I’ve thought about this over and over, it doesn’t make sense to me too. In theory you should be able to find both a male and female specimen in the BX1 to breed those together to get your theoretical F2.
In this example a purple male and female are selected from the BX1 generation to find 100% purple phenotype F2s. I’m not 100% on this either. I need to think some more.
Don’t mind me spouting nonsense, total layman. But I’m here to learn. As far as I understand, Bx x F1= F2 makes sense if you want to improve the line, not create a new one
Let’s say, I’m completely satisfied with the line, but I want it to be beautiful as well. To preserve its characteristics, but to make it purple.
a=purple (recessive)
A=green (dominant)
aa(P1) x AA(P2) = F1 => aA aA aA aA
aA(F1) x AA(P1)= Bx => aA aA AA AA
Now, one option would be Bx x Bx. It would better represent the chosen parent, but considering that the desired trait is recessive, it would be necessary to guess a lot with both parents. And in Bx x F1 you need to guess only one(Bx)

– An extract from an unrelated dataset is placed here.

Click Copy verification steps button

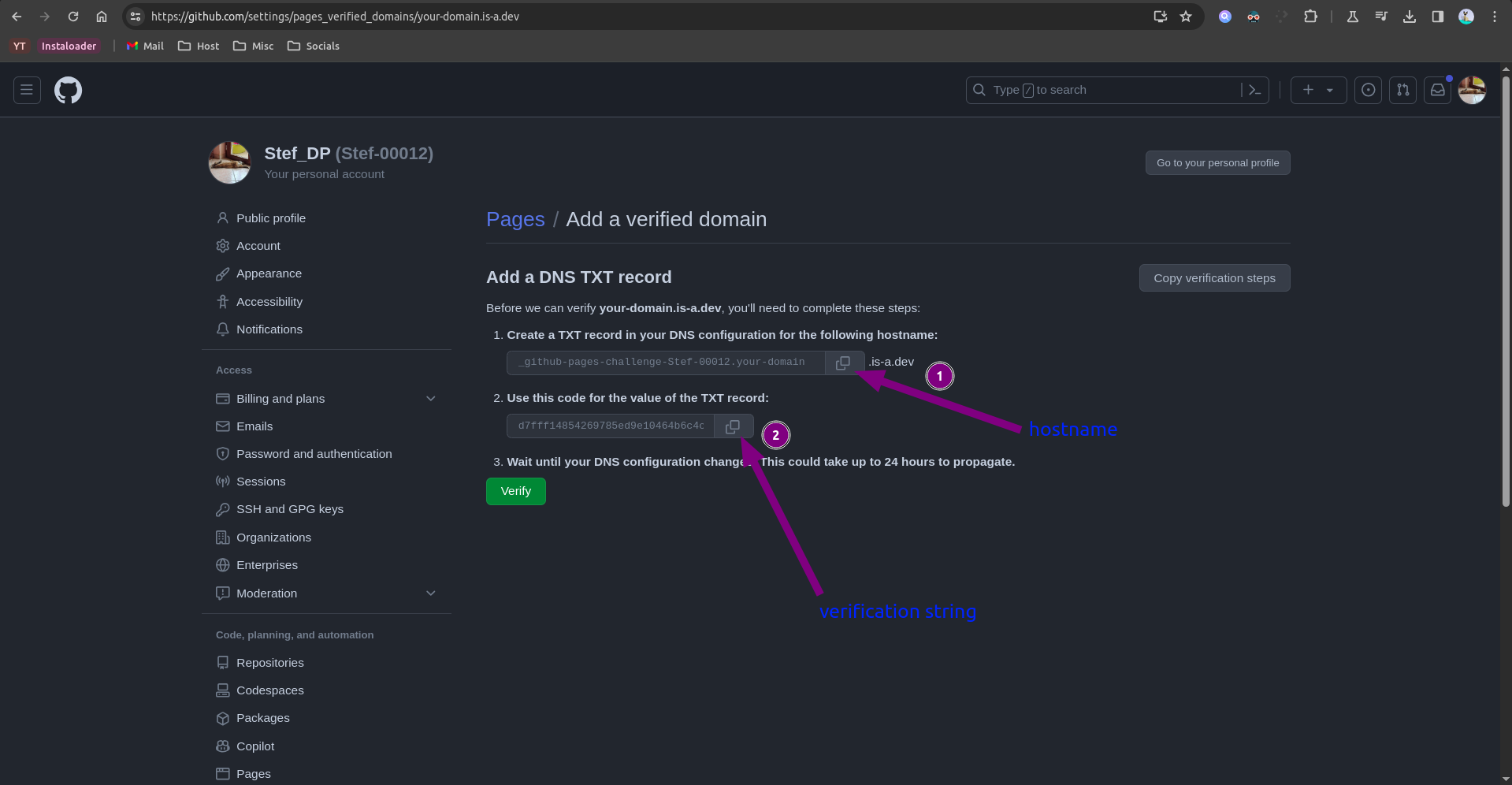pyautogui.click(x=1213, y=278)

And when you find a Bx parent, the combinations for that trait are
aA(Bx) x aA(F1) => F2 aa aA Aa AA
aA(Bx) x aA(F1) => F2 aa aA Aa AA
and what are the ratios you will see those offspring?
is it 1:1:1:1?
a Bx creates 1:1:1:1
an f2 is 9:3:3:1 (1:3:3:9 respective of his example)
Law of Segregation says if you cross and don’t get a 9:3:3:1 then you haven’t created an F2 have you.
Law of Segregation says if you backcross and get something different than 1:1:1:1 then you haven’t made a backcross. i didn’t write these rules guys, potential allele combinations dictate what they should be called.
9:3:3:1 distribution is applicable when you consider two traits
Very good…so after a Bx x f1…you probably dont have 2 traits anymore do you? …in fact in my experience a Bx x F1 produces a very uniform line of offspring.
I should reword that i think…regardless, the point is ur not making an f2 with a bx x f1…ur making something higher…idk exactly what. That’s why i said f3 or higher in my first response to the topic
I am a little confused…
Why stick to 9:3:3:1 as a benchmark?
If P1 and P2 are two separate lines, they will surely differ in several traits.
The ratios for the three traits in F2 are 27:9:9:9:3:3:3:1
Why not stick to that ratio? Or for 4 traits…
You apply ratios for the characteristics you observe
Why stick to 9:3:3:1 as a benchmark?
Cuz that’s what discerns punnet square from real world results…that’s the rule (law of segregation) output. Did i mess up somewhere? Does bx x f1=27:9:9:9:3:3:1?
“Yeah Mr White! Yeah Science!”
A lot of this is beyond me but quite interesting.